Looking at frame #1, in the bad case, the readVarInt(kind) produces kind = 15, while in the good case it produces kind = 11.

Since it's in generated code I can't link it easily so here's a paste. This is at ${BUILD_DIR}/llvm-project/tools/mlir/include/mlir/IR/BuiltinDialectBytecode.cpp.inc:360.

static Attribute readAttribute(MLIRContext* context, DialectBytecodeReader &reader) {
  uint64_t kind;
  if (failed(reader.readVarInt(kind)))
    return Attribute();
  switch (kind) {
    case 0:
      return readArrayAttr(context, reader);
    case 1:
      return readDictionaryAttr(context, reader);
    case 2:
      return readStringAttr(context, reader);
    case 3:
      return readStringAttrWithType(context, reader);
    case 4:
      return readFlatSymbolRefAttr(context, reader);
    case 5:
      return readSymbolRefAttr(context, reader);
    case 6:
      return readTypeAttr(context, reader);
    case 7:
      return readUnitAttr(context, reader);
    case 8:
      return readIntegerAttr(context, reader);
    case 9:
      return readFloatAttr(context, reader);
    case 10:
      return readCallSiteLoc(context, reader);
    case 11:
      return readFileLineColLoc(context, reader);
    case 12:
      return readFusedLoc(context, reader);
    case 13:
      return readFusedLocWithMetadata(context, reader);
    case 14:
      return readNameLoc(context, reader);
    case 15:
      return readUnknownLoc(context, reader);
    case 16:
      return readDenseResourceElementsAttr(context, reader);
    case 17:
      return readDenseArrayAttr(context, reader);
    case 18:
      return readDenseIntOrFPElementsAttr(context, reader);
    case 19:
      return readDenseStringElementsAttr(context, reader);
    case 20:
      return readSparseElementsAttr(context, reader);
    case 21:
      return readDistinctAttr(context, reader);
    default:
      reader.emitError() << "unknown attribute code: " << kind;
      return Attribute();
  }
  return Attribute();
}

So:

  • The bad value 15 means we call readUnknownLoc.
  • The good value 11 means we call readFileLineColLoc.

Interpretation:

  • The bad bytecode file produced by iree-import-tflite has UnknownLoc attributes. These result in eventually dropping most debug information at the end of compilation in translateModuleToLLVMIR.
  • The good bytecode file (obtained from the bad one by round-tripping through text IR) has FileLineColLoc attributes. These result in real debug information surviving translateModuleToLLVMIR.

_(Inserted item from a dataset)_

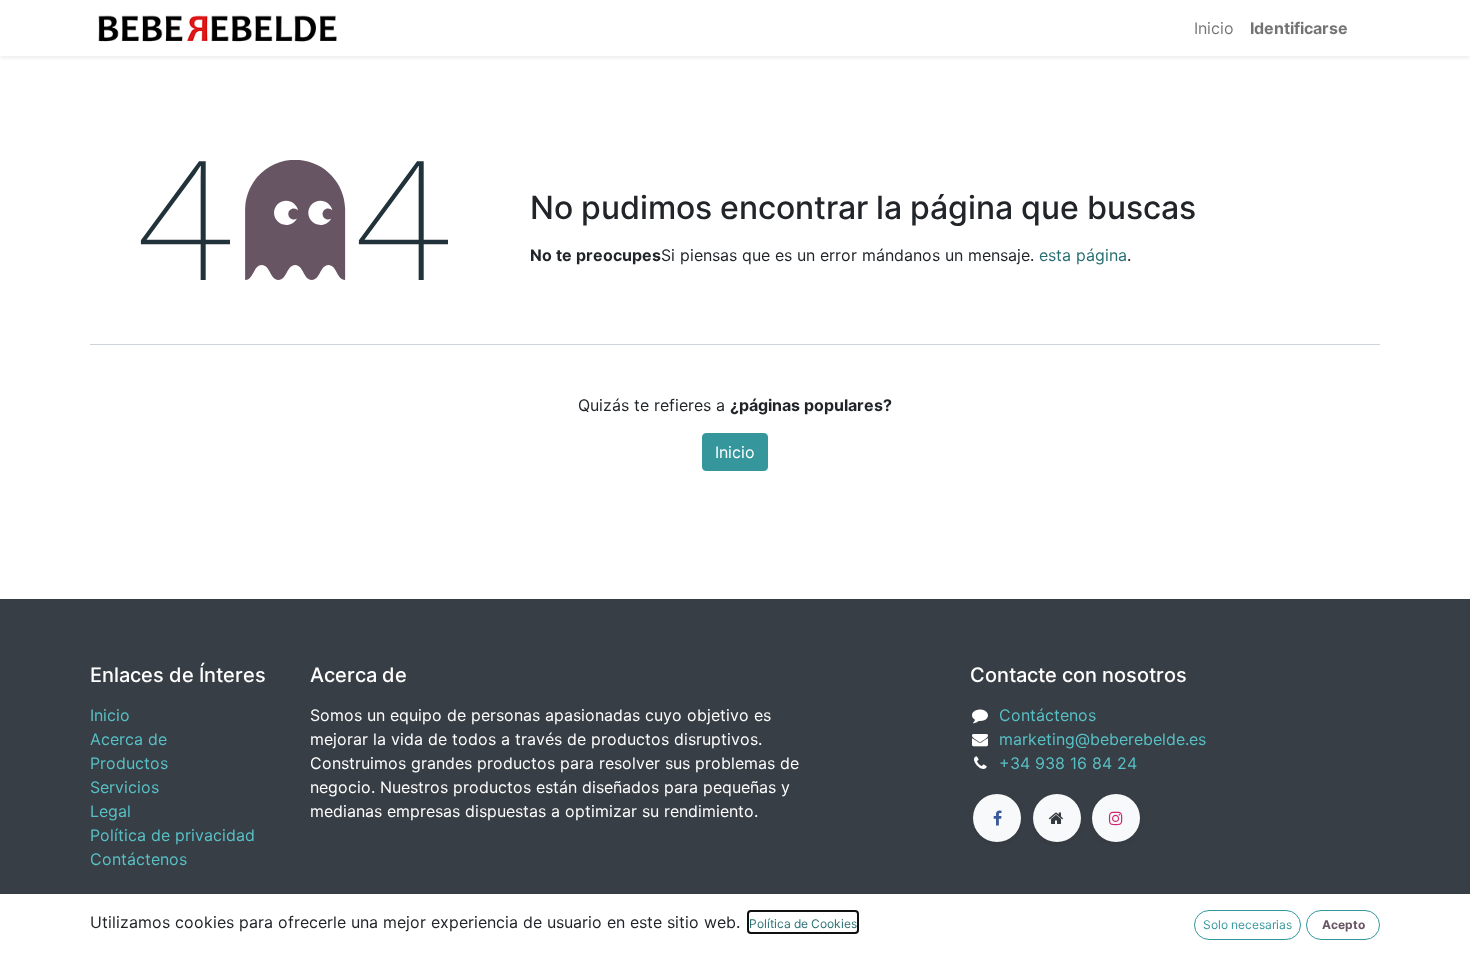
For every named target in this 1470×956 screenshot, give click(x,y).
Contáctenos (138, 859)
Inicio (735, 452)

What's exactly the bug here? If simply round-tripping via text IR is enough to fix those locations, maybe that means that they should have been good locations in the first place, so the bug is iree-import-tflite producing UnknownLoc in the first place? Alternatively, could translateModuleToLLVMIR do something more graceful that just drop all debug info when it sees UnknownLoc ?

@ScottTodd
Copy link
Collaborator

ScottTodd commented Mar 15, 2024

The good bytecode file (obtained from the bad one by round-tripping through text IR) has FileLineColLoc attributes.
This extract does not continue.